» **EXERCÍCIOS PROPOSTOS**:
A. Indique se cada afirmação concorda com o texto sobre a revitalização dos centros históricos, respondendo sim ou não e citando literalmente as palavras do texto que decidem a questão: (i) a sustentabilidade urbana é garantida pela parceria entre gestores públicos e privados; (ii) apenas intelectuais e cientistas contribuem para idealizar a imagem dos museus e centros culturais; (iii) os surtos de criação de espaços museológicos ocorrem há cinco séculos.
B. De acordo com o texto sobre a revitalização dos centros históricos, qual é o objetivo desse movimento?
C. Dê prosseguimento ao texto sobre a revitalização dos centros históricos a partir da última frase apresentada.

» **TRECHO APRESENTADO**:
§ §

Construindo a cultura na idéia de centro

A perspectiva de sucesso do movimento de revitalização dos centros denominados históricos ou tradicionais, apesar de impressa em idéias protecionistas e preservacionistas, visa o crescimento da economia das cidades por meio da ampliação das "ofertas" ou possibilidades de investimento. Desse modo, a "sustentabilidade" urbana, decorrente da criação e da manutenção de ótimas condições de uso de museus, teatros, salas de concerto e outros tipos de edifícios e lugares cuja finalidade enquadra o "espaço cultural", é assegurada com a parceria de gestores públicos e privados.

Ao verificar-se os fatores que induzem museus e centros culturais a desempenhar importante papel no sistema que configura os países e as cidades, observa-se que tanto a população em geral quanto os intelectuais e cientistas contribuem para a idealização da imagem desses espaços. Isto porque a cultura, ou seja, o conjunto das representações de diferentes naturezas da produção material das sociedades sempre distingue institucional e "museologicamente" as formas de regular (ou romper) as ordens do poder hegemônico e, em conseqüência, do pensamento dominante. Para tanto, há dois séculos, os surtos de criação de espaços museológicos acompanham as fases de grande concentração de capitais aliando-as à necessidade de exibir a produção geradora e representativa de expansão econômica e comercial.

§ §

» **DADOS FORNECIDOS**:
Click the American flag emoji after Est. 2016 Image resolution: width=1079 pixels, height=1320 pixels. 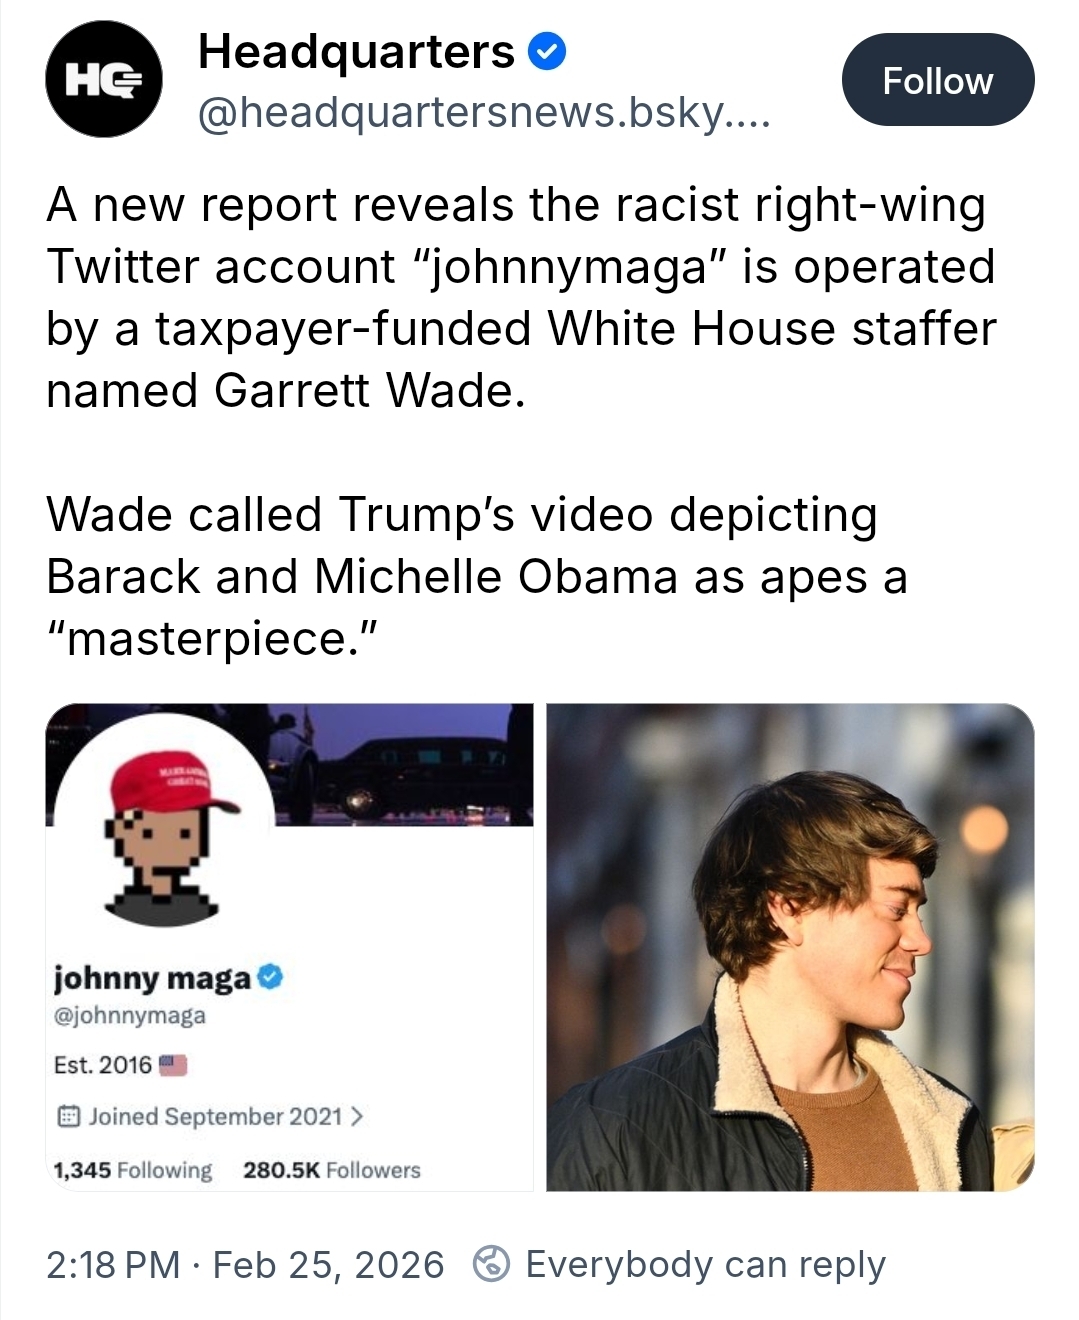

§ §

» **RESPOSTAS POR EXERCÍCIO**:
A.
(i) Sim: "é assegurada com a parceria de gestores públicos e privados".
(ii) Não: "tanto a população em geral quanto os intelectuais e cientistas contribuem para a idealização da imagem desses espaços".
(iii) Não: "há dois séculos, os surtos de criação de espaços museológicos acompanham as fases de grande concentração de capitais".

B. Visa o crescimento da economia das cidades por meio da ampliação das "ofertas" ou possibilidades de investimento.

C.
O museu e o centro cultural vieram, sob inúmeros pontos de vista, transformar, de novo, o centro de cidade em praça de comércio. Nesta praça, o mercado de arte e cultura resgata uma dimensão apenas aparentemente perdida: aquela que, ao estabelecer o constante uso do "espírito", garante a sobrevivência dos artistas ao mesmo tempo em que assegura a ordem futura. De outro lado, é inegável que as mudanças sociais, políticas e econômicas induzindo a dinâmica da cultura e de seus suportes físico-espaciais, encontraram, nas áreas centrais em arruinamento, os lugares ideais para o exercício da construção de novas expressões do dito "quanto mais se muda mais se permanece".

Este paradoxo leva o estudo dos edifícios de museus a considerar a necessidade da crítica à incerta liberdade que poderia justificar, ou seria dignificar?, uma atitude submissa representativa da idéia de que a cultura, da mesma forma que sua construção, resulta de um desejo de ordem e, portanto, de "civilização" (BAUMAN, 1998, 160-176). Pode-se, então, afirmar que não foi à toa nem em vão que a instituição da cultura do consumo de museu, particularmente integrada à instituição da cultura do consumo da cidade e de seu centro, hoje ocupa com muito mais competência o lugar que a igreja manteve até há bem pouco tempo.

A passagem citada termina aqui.